• _WORK TO BE COMPLETED_: Rescale the entries from the line containing "This screenshot has width=1061, height=673." through the end of the entries, inclusive, by rewriting every line in full, multiplying each answer coordinate by 2 and rounding to whole numbers with halves up, and leaving all other numbers unchanged. Leave the pictures out.

Items from a data source:
= = =

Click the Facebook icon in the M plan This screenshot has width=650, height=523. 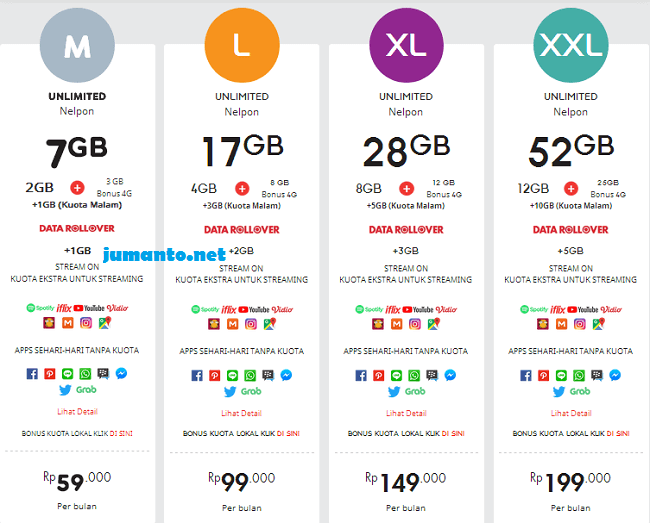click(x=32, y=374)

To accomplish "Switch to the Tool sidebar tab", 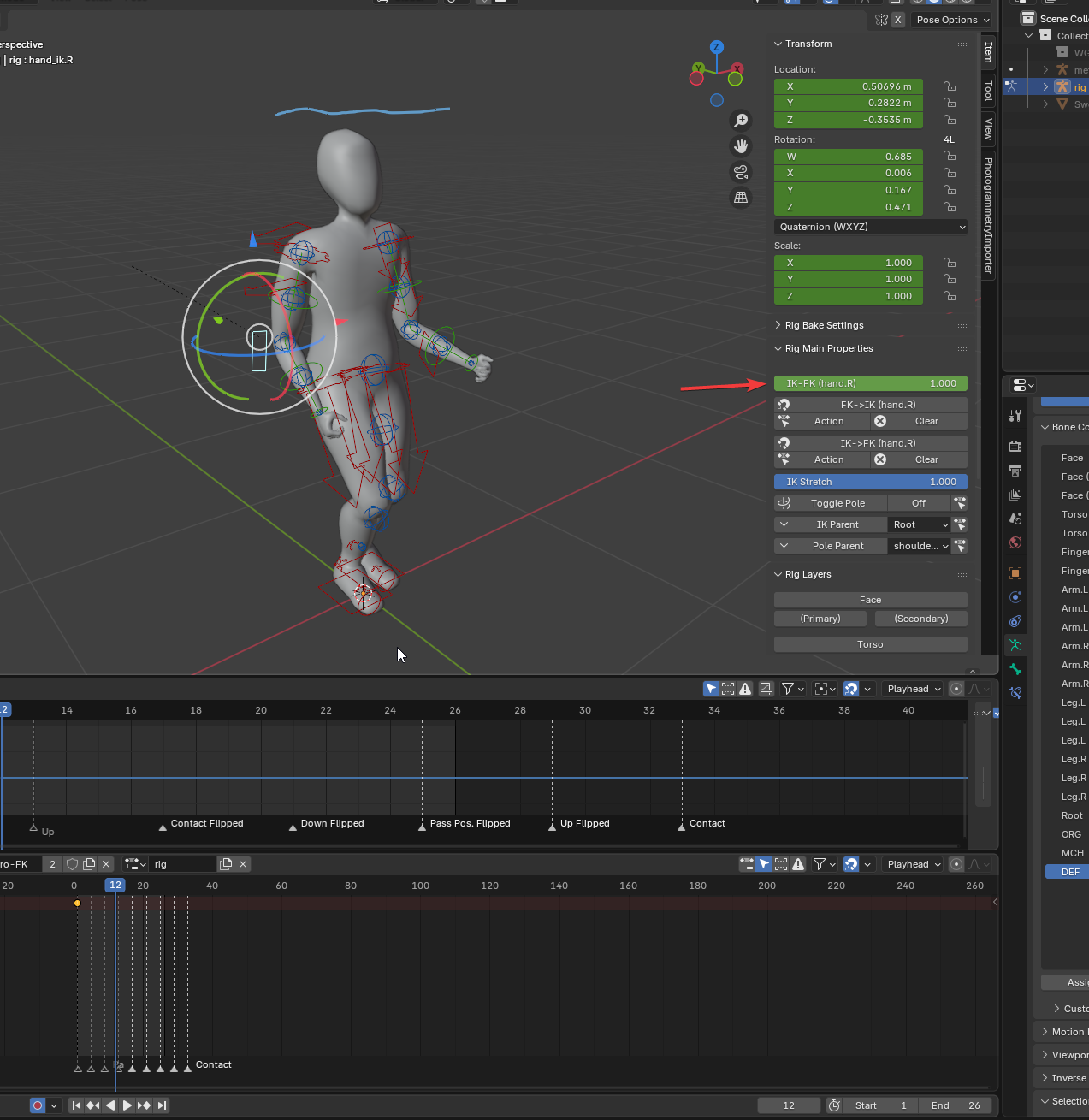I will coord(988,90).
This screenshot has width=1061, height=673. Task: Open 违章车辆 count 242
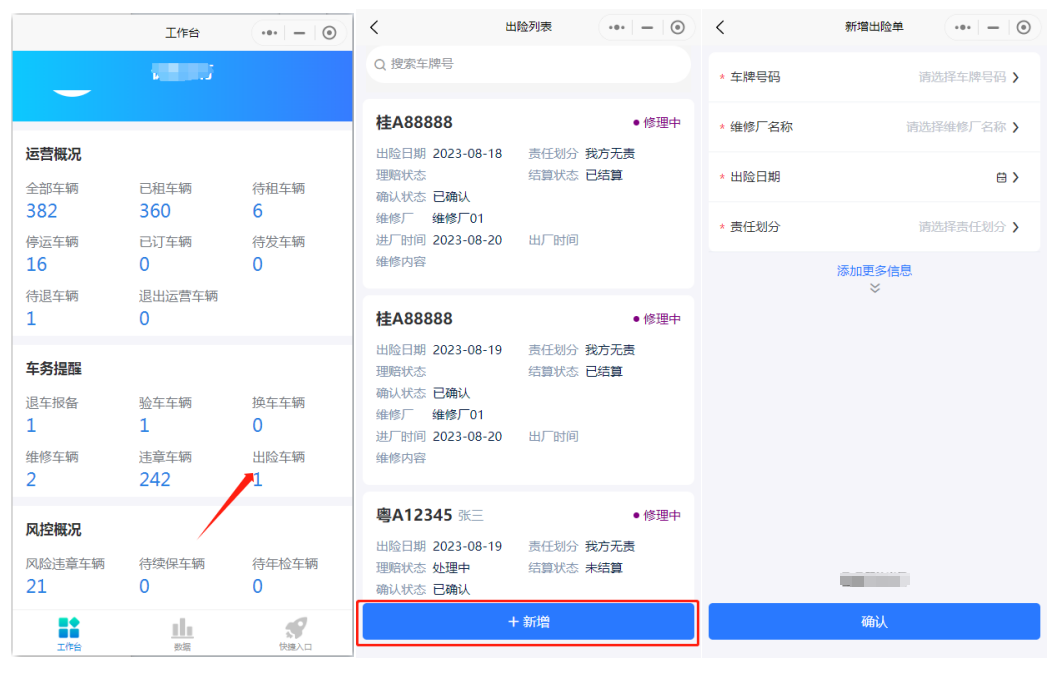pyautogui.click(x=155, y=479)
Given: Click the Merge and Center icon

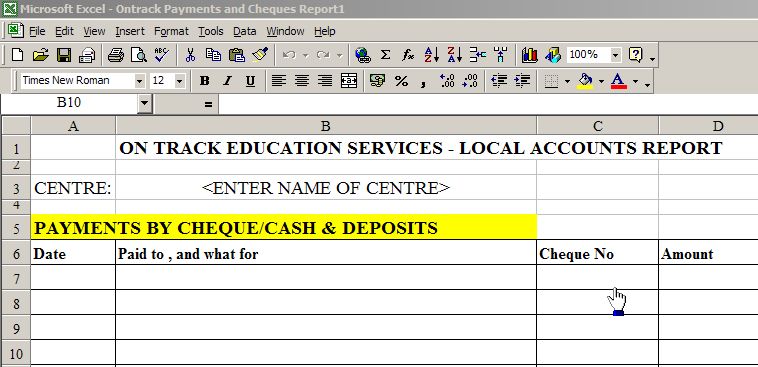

= = =

• _ANSWER_:
This screenshot has width=1061, height=673. Task: Open 违章车辆 count 242
pyautogui.click(x=310, y=958)
Given: Click the Merge and Center icon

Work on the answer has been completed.